В конце концов, не важно, что я знала. Ничто в мире не могло подготовить меня к тому, что случилось сегодня вечером, к этой волне, накрывающей тебя и уносящей прочь, к безжалостной, неумолимой силе, кружащей голову, светлой и жаркой, заставляющей забыть все, что говорили тебе о порядочности. Все переворачивается вверх ногами, и ты поднимаешь руки, чтобы обнять чью-то шею, и запрокидываешь голову, оставляя прошлое позади.
Когда через несколько остановок я вышла из метро, дождь припустил уже всерьез, поэтому я взбежала по ступенькам, лишь на минутку остановившись возле киоска, чтобы купить газету «The Week» и шоколадку «Curly Wurly» — и то, и другое очень любил мой отец. Мне потребовалось некоторое время, чтобы пройти по хитросплетениям коридоров мимо спешащих людей в белых халатах, пока я наконец не нашла нужное отделение. Сестра сообщила мне, что отец еще спит, и предложила войти и подождать, пока он проснется, строго-настрого запретив его расстраивать. Я кивнула, задвинула локтем сумочку «Hermès» за спину, пытаясь спрятать ее от посторонних глаз, а затем открыла дверь.
Мой взгляд упал на узкую кровать и лежащую на ней фигуру, укрытую больничным одеялом.
— Привет, — прошептала я.
В этой тесной комнате, где хватало места только для кровати, стула и медицинских приборов, стоявших у изголовья, мигавших всеми цветами радуги и время от времени издававших негромкое жужжание, мы с отцом были одни.

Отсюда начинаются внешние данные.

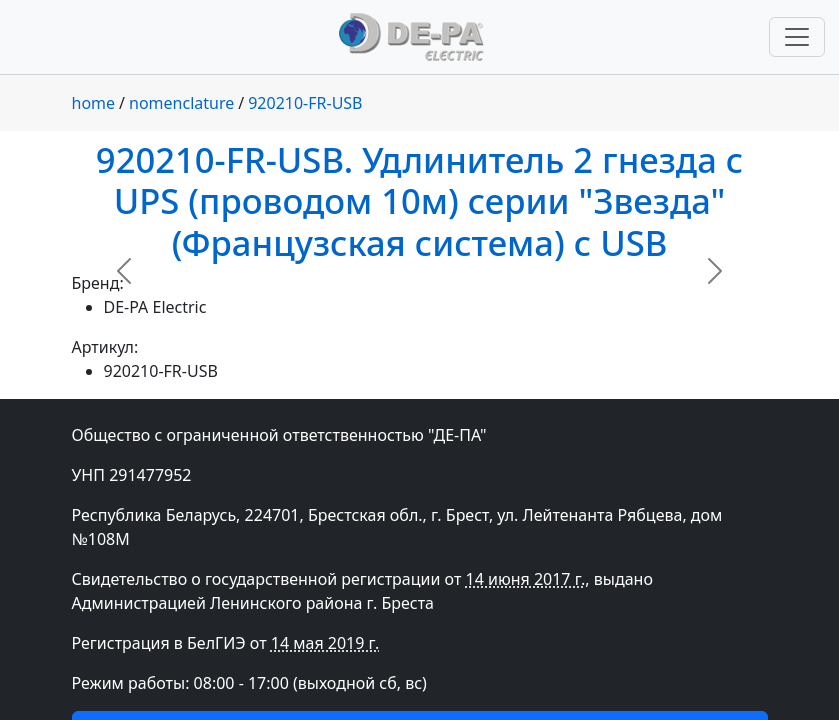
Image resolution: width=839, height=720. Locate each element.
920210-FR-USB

Во сне он цеплялся руками за одеяло. Я заставила себя посмотреть на него и увидела морщинистое лицо, расслабленное во время сна, волосы, плечи, казавшиеся сейчас слишком широкими, длинные ноги.
Я думала о мужчине, чьи записки обнаружила в спрятанном в дальнем углу шкафа томике стихов Кристины Россетти. Этот мужчина хотел встретиться с моей матерью 21 июля в «Лэнгхэме». Гарри. Каково было моему отцу растить девочку, рожденную от другого? Видеть во мне подкидыша, с присутствием которого ему пришлось смириться? Не казалась ли я ему испорченной и избалованной? Или же он чувствовал себя мужчиной второго сорта и был таким любящим и надежным, потому что хотел скрыть, что он мне не родной отец?